Das FG wies die Klage ab. Die Revision zum BFH wurde wegen grundsätzlicher Bedeutung der Rechtssache und zur Fortbildung des Rechts zugelassen.
Die Gründe:
Die Kosten für die Errichtung des Mausoleums sind erbschaftsteuerrechtlich nicht abzugsfähig.
Gem. § 10 Abs. 5 Nr. 1 ErbStG sind vom Erwerb des Erben die vom Erblasser herrührenden persönlichen Verbindlichkeiten, die gem. § 1922 Abs. 1 BGB, § 45 Abs. 1 AO auf die Erben übergegangen sind, als Nachlassverbindlichkeiten abzuziehen. Weiterhin sind gem. § 10 Abs. 5 Nr. 2 ErbStG vom Erwerb des Erben abzugsfähig Verbindlichkeiten aus Vermächtnissen, Auflagen und geltend gemachten Pflichtteilen und Erbersatzansprüchen. Und schließlich sind gem. § 10 Abs. 5 Nr. 3 Satz 1 ErbStG u.a. die Kosten der Bestattung des Erblassers, die Kosten für ein angemessenes Grabdenkmal sowie die Kosten für die übliche Grabpflege mit ihrem Kapitalwert für eine unbestimmte abzugsfähig. Für diese Kosten wird insgesamt ein Betrag von 10.300 € ohne Nachweis abgezogen (§ 10 Abs. 5 Nr. 3 Satz 2) ErbStG. Dieser Pauschbetrag ist immer dann anzusetzen, wenn wie im Streitfall keine höheren Kosten nachgewiesen werden.

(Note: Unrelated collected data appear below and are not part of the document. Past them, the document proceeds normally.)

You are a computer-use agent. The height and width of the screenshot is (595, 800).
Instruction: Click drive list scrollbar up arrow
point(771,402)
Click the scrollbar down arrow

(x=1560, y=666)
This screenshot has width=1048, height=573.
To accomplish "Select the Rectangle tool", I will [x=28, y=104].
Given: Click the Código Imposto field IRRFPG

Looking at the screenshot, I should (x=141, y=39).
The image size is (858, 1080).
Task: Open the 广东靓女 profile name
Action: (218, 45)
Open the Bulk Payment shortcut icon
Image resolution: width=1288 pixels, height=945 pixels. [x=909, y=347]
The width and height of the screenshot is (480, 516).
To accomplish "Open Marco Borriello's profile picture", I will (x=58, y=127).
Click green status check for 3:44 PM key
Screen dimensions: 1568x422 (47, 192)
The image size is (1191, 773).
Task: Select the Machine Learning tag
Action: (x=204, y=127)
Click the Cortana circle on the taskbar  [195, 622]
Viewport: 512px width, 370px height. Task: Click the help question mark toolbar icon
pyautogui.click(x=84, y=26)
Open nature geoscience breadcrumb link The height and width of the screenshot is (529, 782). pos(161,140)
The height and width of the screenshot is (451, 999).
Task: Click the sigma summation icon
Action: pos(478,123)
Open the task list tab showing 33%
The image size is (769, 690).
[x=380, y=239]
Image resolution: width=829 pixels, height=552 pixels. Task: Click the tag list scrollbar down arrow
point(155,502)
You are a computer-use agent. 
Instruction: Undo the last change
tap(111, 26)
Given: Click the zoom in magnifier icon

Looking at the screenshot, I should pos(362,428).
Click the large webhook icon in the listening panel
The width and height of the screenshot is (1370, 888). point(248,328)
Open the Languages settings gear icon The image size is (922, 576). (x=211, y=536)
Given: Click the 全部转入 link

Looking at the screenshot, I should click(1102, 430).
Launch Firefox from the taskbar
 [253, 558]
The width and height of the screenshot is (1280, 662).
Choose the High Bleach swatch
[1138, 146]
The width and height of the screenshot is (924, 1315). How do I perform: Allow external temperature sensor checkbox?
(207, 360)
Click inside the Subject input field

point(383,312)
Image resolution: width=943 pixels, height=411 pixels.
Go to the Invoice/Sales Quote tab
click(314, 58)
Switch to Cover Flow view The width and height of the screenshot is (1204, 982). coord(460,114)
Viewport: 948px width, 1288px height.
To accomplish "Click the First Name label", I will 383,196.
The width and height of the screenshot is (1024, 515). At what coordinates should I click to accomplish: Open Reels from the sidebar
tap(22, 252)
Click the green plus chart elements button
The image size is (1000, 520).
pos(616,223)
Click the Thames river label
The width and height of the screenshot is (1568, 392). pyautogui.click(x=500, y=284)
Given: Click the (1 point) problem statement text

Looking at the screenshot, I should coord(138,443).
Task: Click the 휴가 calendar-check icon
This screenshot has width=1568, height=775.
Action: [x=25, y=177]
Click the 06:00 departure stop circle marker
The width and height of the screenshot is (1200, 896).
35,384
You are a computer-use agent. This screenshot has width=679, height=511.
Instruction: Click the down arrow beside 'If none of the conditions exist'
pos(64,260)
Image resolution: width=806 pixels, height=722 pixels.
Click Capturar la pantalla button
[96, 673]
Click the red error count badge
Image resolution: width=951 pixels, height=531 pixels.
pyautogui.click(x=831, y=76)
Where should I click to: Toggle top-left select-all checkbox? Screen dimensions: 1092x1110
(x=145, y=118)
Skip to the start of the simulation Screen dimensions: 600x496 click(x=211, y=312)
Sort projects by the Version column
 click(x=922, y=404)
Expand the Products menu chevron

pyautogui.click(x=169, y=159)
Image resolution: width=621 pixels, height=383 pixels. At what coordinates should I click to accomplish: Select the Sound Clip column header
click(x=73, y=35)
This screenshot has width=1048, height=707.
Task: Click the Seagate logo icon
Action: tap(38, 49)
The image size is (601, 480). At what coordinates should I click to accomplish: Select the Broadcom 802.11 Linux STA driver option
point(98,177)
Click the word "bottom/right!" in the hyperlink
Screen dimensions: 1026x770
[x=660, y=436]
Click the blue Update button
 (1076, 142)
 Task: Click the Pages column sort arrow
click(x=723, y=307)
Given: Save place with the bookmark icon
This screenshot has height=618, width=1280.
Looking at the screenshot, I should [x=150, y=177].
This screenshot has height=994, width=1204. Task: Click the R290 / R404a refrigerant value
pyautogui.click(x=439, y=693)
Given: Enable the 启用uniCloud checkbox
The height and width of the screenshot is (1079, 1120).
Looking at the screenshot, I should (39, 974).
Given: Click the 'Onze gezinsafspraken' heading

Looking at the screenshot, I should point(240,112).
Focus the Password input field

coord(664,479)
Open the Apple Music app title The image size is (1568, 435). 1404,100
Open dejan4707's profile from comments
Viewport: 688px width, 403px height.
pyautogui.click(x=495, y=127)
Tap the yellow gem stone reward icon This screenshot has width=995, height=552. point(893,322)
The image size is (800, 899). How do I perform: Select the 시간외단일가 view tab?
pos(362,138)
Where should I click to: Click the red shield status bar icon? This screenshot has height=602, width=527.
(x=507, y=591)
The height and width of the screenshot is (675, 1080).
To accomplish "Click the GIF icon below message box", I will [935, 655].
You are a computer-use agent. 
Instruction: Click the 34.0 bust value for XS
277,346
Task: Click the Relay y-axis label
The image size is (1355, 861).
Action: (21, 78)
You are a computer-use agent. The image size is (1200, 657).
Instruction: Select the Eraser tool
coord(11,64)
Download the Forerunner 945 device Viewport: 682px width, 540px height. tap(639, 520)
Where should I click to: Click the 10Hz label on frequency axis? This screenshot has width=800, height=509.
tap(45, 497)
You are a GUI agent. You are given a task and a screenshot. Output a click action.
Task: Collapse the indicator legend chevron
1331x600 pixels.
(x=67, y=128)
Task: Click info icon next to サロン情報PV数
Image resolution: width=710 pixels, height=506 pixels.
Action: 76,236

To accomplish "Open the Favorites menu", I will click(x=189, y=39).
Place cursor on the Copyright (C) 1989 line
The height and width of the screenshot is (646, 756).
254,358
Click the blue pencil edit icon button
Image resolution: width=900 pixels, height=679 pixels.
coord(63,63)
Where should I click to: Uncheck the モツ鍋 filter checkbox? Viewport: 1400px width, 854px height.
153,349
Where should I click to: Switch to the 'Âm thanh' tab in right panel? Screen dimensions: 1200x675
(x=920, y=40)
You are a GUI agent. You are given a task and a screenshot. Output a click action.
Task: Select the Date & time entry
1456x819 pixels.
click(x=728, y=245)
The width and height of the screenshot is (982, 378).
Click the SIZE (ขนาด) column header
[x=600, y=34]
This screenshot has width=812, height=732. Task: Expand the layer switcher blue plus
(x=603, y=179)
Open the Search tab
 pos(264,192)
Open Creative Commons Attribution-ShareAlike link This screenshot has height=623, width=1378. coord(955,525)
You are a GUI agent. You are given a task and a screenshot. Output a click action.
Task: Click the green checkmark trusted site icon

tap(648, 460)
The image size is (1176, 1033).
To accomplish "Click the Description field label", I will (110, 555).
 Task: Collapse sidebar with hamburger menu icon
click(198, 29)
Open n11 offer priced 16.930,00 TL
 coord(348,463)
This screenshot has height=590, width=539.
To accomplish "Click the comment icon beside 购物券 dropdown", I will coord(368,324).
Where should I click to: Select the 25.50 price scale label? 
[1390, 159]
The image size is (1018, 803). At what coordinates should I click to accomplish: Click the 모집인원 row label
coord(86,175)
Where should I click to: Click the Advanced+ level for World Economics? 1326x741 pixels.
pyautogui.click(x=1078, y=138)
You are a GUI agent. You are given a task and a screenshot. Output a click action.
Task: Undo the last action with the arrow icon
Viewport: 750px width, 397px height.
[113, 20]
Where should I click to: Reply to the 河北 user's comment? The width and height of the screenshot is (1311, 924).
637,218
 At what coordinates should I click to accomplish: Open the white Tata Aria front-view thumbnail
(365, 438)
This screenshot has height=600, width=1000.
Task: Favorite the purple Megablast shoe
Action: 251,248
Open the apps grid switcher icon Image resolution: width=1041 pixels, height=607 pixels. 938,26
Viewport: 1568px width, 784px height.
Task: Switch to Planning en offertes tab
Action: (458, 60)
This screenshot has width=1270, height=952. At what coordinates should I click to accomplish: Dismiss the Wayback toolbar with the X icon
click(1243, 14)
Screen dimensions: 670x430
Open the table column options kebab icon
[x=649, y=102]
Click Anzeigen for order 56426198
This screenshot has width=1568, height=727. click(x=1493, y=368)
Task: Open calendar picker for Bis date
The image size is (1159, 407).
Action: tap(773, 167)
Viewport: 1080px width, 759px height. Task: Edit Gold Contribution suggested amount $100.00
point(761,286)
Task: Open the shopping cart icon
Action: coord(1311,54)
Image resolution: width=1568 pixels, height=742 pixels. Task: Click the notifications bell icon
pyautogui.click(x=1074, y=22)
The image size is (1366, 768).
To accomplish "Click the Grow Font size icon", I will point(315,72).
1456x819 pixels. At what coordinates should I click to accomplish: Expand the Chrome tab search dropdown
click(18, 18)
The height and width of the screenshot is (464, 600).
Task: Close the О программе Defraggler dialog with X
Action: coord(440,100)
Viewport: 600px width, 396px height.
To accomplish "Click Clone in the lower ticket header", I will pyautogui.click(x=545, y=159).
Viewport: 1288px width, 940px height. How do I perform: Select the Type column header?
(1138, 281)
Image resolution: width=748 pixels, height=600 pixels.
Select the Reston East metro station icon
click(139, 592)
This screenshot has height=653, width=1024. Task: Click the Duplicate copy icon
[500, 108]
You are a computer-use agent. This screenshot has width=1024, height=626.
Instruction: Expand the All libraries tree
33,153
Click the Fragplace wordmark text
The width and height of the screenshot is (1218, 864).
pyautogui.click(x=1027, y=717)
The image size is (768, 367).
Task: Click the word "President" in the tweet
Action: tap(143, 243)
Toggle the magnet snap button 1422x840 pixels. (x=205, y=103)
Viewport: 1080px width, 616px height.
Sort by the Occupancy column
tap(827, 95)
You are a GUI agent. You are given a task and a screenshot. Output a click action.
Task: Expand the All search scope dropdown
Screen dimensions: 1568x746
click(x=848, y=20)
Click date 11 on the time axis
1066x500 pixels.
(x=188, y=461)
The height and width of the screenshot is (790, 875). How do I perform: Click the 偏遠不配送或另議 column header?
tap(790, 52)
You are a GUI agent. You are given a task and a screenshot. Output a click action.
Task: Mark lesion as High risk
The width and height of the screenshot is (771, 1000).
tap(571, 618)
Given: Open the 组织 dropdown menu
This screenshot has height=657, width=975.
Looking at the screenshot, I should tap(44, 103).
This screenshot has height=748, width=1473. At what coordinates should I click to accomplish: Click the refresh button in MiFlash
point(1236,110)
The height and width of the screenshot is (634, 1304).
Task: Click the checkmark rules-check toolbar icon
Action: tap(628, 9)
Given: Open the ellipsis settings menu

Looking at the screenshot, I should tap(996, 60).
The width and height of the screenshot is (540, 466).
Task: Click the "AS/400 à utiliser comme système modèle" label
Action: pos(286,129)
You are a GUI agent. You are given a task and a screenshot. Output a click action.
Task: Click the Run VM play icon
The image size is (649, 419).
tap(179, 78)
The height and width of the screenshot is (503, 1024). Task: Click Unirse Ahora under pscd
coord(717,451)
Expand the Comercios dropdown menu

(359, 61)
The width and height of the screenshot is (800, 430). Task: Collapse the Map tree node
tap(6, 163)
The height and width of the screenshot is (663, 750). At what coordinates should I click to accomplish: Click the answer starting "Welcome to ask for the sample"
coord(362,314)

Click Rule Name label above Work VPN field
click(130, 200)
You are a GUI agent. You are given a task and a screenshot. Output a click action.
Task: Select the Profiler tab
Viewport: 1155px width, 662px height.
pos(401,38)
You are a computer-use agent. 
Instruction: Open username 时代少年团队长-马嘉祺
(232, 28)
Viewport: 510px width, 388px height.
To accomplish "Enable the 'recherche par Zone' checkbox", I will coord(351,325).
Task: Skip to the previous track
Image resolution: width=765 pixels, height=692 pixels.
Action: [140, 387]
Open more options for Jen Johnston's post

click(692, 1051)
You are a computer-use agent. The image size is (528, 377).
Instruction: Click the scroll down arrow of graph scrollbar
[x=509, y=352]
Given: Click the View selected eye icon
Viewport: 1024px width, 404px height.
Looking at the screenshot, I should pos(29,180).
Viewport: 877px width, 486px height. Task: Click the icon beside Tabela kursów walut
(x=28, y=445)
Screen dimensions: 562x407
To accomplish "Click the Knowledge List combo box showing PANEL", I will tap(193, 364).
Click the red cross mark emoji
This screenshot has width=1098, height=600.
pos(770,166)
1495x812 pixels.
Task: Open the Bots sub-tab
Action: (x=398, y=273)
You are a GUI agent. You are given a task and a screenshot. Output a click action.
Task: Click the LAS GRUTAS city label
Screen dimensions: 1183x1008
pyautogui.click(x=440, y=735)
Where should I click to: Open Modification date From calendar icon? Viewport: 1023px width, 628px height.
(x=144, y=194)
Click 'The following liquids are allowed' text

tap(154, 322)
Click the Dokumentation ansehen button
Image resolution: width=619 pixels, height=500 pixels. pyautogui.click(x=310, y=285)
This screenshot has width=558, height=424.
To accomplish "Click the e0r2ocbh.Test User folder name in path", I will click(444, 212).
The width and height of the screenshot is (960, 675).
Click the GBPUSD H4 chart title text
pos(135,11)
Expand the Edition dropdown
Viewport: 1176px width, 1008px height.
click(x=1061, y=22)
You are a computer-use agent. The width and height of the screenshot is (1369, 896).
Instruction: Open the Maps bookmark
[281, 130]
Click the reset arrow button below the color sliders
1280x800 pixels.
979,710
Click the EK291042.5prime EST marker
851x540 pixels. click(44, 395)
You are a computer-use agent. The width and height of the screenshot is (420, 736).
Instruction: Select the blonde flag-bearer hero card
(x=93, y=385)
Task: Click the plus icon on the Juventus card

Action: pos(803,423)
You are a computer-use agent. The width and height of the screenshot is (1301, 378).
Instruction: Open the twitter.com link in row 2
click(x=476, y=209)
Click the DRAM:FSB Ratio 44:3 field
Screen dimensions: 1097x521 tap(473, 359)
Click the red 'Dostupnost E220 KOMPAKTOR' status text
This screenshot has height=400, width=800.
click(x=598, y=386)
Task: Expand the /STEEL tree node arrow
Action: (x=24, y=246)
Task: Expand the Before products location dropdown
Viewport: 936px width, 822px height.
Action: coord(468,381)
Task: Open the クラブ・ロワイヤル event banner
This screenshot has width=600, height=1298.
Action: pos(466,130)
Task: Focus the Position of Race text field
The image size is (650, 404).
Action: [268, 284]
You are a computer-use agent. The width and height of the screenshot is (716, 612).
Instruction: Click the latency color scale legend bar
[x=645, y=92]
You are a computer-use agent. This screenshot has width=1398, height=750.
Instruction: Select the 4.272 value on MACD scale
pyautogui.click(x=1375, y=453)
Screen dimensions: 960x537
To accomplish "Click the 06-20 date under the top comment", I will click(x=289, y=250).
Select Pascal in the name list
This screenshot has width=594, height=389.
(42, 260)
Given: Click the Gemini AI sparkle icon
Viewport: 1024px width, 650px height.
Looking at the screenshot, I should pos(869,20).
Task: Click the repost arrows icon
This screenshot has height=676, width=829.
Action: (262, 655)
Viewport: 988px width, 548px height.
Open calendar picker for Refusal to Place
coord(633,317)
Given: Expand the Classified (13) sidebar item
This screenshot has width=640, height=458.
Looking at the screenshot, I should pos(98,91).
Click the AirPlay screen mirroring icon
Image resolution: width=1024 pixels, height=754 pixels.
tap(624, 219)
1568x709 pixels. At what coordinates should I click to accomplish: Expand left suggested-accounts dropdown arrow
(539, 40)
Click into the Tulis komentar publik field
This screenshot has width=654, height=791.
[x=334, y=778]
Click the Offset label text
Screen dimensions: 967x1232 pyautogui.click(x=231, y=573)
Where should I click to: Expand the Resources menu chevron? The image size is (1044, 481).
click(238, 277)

Der Tatbestand des § 10 Abs. 5 Nr. 1 ErbStG scheidet aus, da der Vertrag zur Errichtung des Mausoleums erst mehr als zwei Jahre nach dem Tod des Erblassers abgeschlossen worden ist. Damit können die Kosten für die Errichtung des Mausoleums nicht als Nachlassverbindlichkeiten nach § 10 Abs. 5 Nr. 1 ErbStG abgezogen werden, da im Todeszeitpunkt die Verbindlichkeit weder rechtlich bestanden hat noch der Erblasser wirtschaftlich belastet worden ist. Auch können die Baukosten für das Mausoleum nicht nach § 10 Abs. 5 Nr. 2 ErbStG als Nachlassverbindlichkeiten abgezogen werden, da (aufgrund testamentarischer Erbfolge) weder eine testamentarische Auflage vorliegt noch neben dem Tatbestand des § 10 Abs. 5 Nr. 3 ErbStG der Anwendungsbereich des § 10 Abs. 5 Nr. 2 ErbStG eröffnet ist.
Schließlich können die Baukosten für das Mausoleum auch nicht nach § 10 Abs. 5 Nr. 3 Satz 1 ErbStG als Nachlassverbindlichkeiten abgezogen werden. So können nach § 10 Abs. 5 Nr. 3 Satz 1 ErbStG zwar die Kosten für ein angemessenes Grabdenkmal als Nachlassverbindlichkeiten abgezogen werden. Jedoch kann - bei wörtlicher Auslegung der Vorschrift - hierbei nur die Erstanlage der Grabstätte (u.a. Grabstein, Grabeinfassung) gemeint sein. Da der Erblasser bereits zeitnah nach seinem Tod in einem Grab bestattet worden ist und das Finanzamt auch die hierbei angefallenen Kosten i.H.v. 9.300 € zum Abzug zugelassen hat, scheidet der Abzug von Kosten einer weiteren Zweitgrabstätte (hier: Mausoleum) schon dem Grunde nach aus. Des Weiteren sind die Kosten des Mausoleums i.H.v. 420.000 € auch nicht angemessen im Vergleich zur Höhe des Nachlassvermögens (rd. 550.000 €). Dass durch die Nichtabzugsfähigkeit der geltend gemachten Kosten für das Mausoleum die Religionsfreiheit (Art. 4 Abs. 1 GG, Art. 9 Abs. 1 EMRK) verletzt sein könnten, ist nicht zu erkennen.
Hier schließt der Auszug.